Let’s take a specific example. Like clockwork, it’s two weeks before the end of the quarter and over at Joe Bob’s Online Widget Shop the web server team is struggling to meet the deadlines on remediating their PCI quarterly scan findings. While the team received their scan results at the beginning of the quarter, they are struggling to meet the end-of-quarter deadline. The team is understaffed and over utilized and they just don’t have the budget or time to get it done. The compliance team is forced to work very hard to ensure that the web server team meets their remediation deadlines quarter after quarter.
How can we break this cycle?
In this case, the compliance team should draft up an annual work schedule. This schedule should include each of the PCI requirements that pertain to the team and what their responsibilities surrounding those requirements are. This work schedule would include information on each requirement surrounding the quarterly PCI scanning. It would define when the team can expect scan findings to be delivered, how to engage compliance for re-testing and when the deadlines are for full remediation. These work plans should be presented to the team’s management in order to obtain the proper support.

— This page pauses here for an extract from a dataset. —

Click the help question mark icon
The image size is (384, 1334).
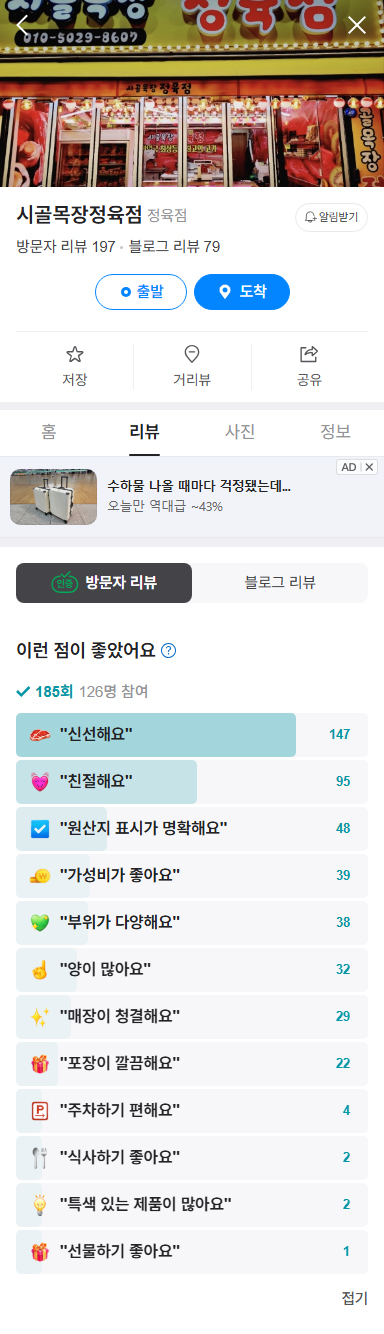click(169, 651)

A solid annual compliance work plan will include the following:
Detailed explanation of each requirement
The work plan should contain a detailed explanation of every requirement that has an impact on each team. This explanation should be provided in clear terms and should indicate the reason or intent of each requirement. Each person affected by compliance should fully understand the requirements that they will be held accountable to.
Calendar of deliverables
The work plan should also include a calendar of deliverables for at least one forward-looking year. This is where the periodic elements of compliance and deliverables are clearly laid out. Examples of periodic compliance elements may include:
- Quarterly firewall and router review
- Quarterly audit inactive user accounts
- Annual off-site storage review
- Annual media inventories
- Quarterly vulnerability scanning
This calendar can be planned out to the day or week and should also define what the deliverable should be.

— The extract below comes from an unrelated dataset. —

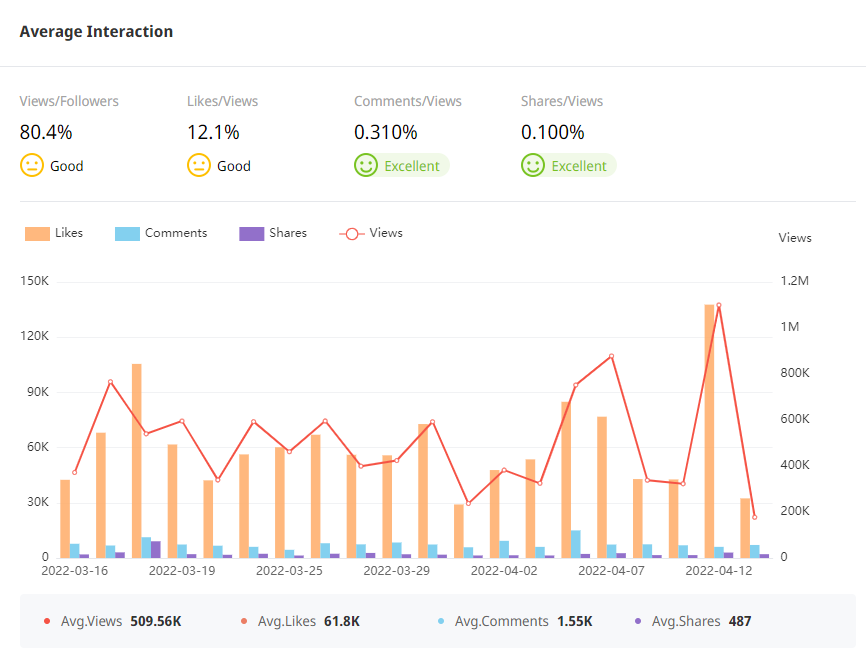
Task: Toggle the Likes series in the legend
Action: pyautogui.click(x=69, y=233)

Now the team and their management are aware of the work effort that is needed in order to support the company’s compliance efforts. The team can now be held accountable for this work throughout the year. If we take it one step further, the team now sees that the level of work will continue to be high unless they implement some proactive measures. So instead of waiting for compliance to deliver the scan findings, they are monitoring the security lists for the versions of software that they support and implementing change in line with expectations. Now the compliance findings are very minimal if they even find anything.
This type of planning, communication and accountability is key to establishing a sustainable compliance program. The communication of expectations and deliverables should be documented and delivered to every team that is impacted by compliance. Once in place, this type of framework allows the compliance organization to measure the consistency of the work produced by the organization as a whole as well as provide the method to hold them accountable.
Don’t rely on the tail wagging the dog approach. You will always find yourself running around in an ever-losing attempt to police the entire organization. Similar to most IT initiatives, in most companies, the compliance group was born out of necessity and like IT are run in a very reactive manner in most cases. Don’t allow the compliance group to get stuck in a constantly reactive mode. Stop reacting and build a plan to make your group proactive. Reporting compliance may be your job, but sustaining compliance is EVERYONE’S job. Build a plan to establish accountability throughout the organization. Communicate it, measure it, improve it. Rinse and repeat.